Fig 3: Subpleural irregular hypoechoic area following blunt trauma, suggestive of pulmonary contusion.

Pneumothorax, whether traumatic or nontraumatic, is characterized by the alternating presence and absence of lung sliding. The point where the healthy sliding lung meets the absent sliding in pneumothorax is referred to as the lung point. The more lateral or posterior the lung point on the thoracic wall, the larger the pneumothorax.

In M-mode (motion-mode), the absence of lung sliding is represented by the bar-code sign, which appears as uniform horizontal straight lines below the pleura, replacing the normal grainy appearance of the underlying lung.

In an infectious context, abolished lung sliding may also suggest pneumonia, particularly if accompanied by consolidation with air bronchogram (hyperechoic foci) and localized B-lines.

Fig 4: Hypoechoic area with multiple moving hyperechoic foci (air bronchogram) and associated pleural effusion, suggestive of pneumonia.
If the lung is completely consolidated, its appearance mimics the liver, a phenomenon known as "hepatization". Resorptive atelectasis appears similar to pneumonia; however, the air bronchogram remains static. The presence of a lung pulse in a non-inflating lung is another finding that helps distinguish pneumonia from atelectasis.
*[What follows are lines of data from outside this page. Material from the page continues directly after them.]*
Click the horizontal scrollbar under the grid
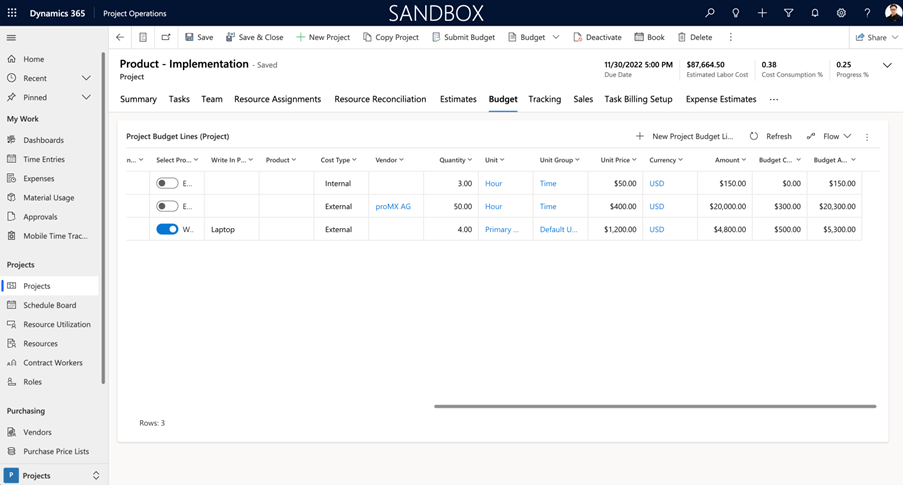The height and width of the screenshot is (485, 903). (x=654, y=406)
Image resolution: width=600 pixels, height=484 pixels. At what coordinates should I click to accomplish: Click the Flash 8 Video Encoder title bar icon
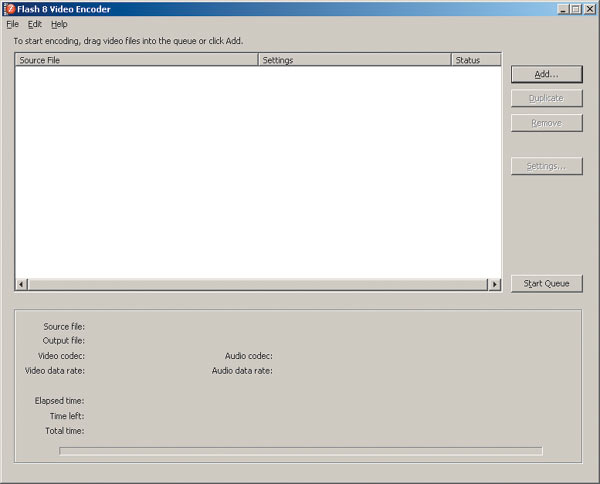(x=9, y=9)
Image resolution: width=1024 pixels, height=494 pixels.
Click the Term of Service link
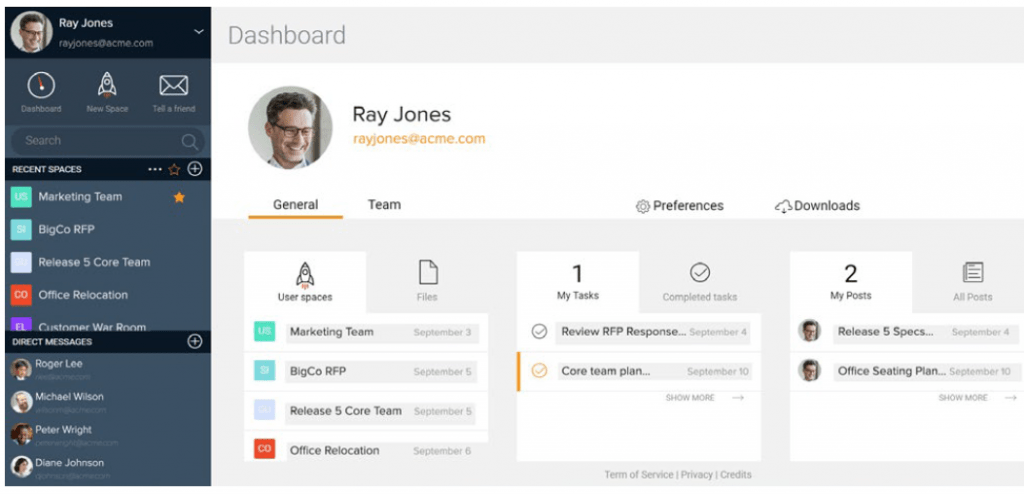(x=639, y=475)
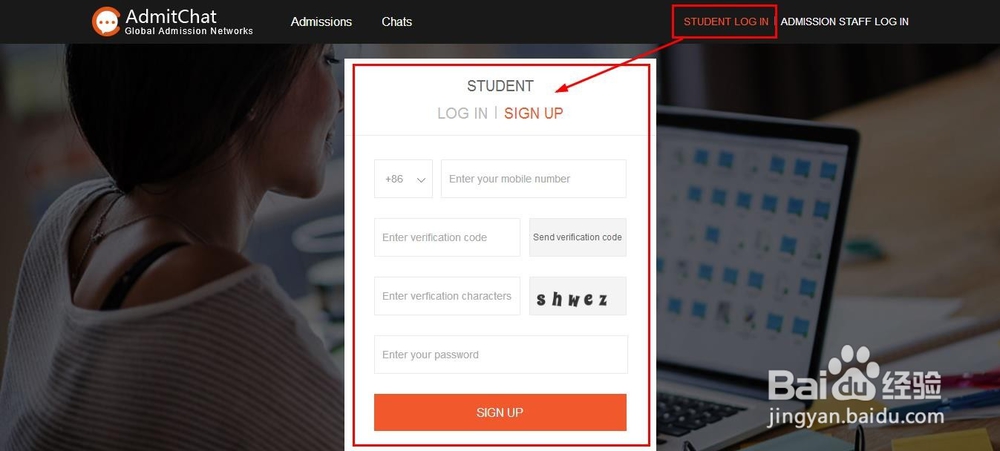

Although the A-profile is a normal finding, in non-traumatic acute dyspnea, pulmonary embolism must be ruled out. This involves assessing for thrombosed leg veins or confirming the diagnosis with a CT scan. Multifocal, triangular, heterogeneous hypoechoic lesions may indicate pulmonary infarctions.

Asthma or an acute exacerbation of chronic obstructive pulmonary disease may also present with an A-profile, as their pathophysiology involves airflow obstruction, which is not detectable on ultrasound.

Lung sliding with diffuse bilateral B-lines suggests interstitial pulmonary edema.

Cardiac findings can support the diagnosis of pulmonary thromboembolism, particularly when there are signs of right ventricular dysfunction, such as dilatation. If pulmonary edema is of cardiac origin, signs of cardiac dysfunction will also be present and easily detectable.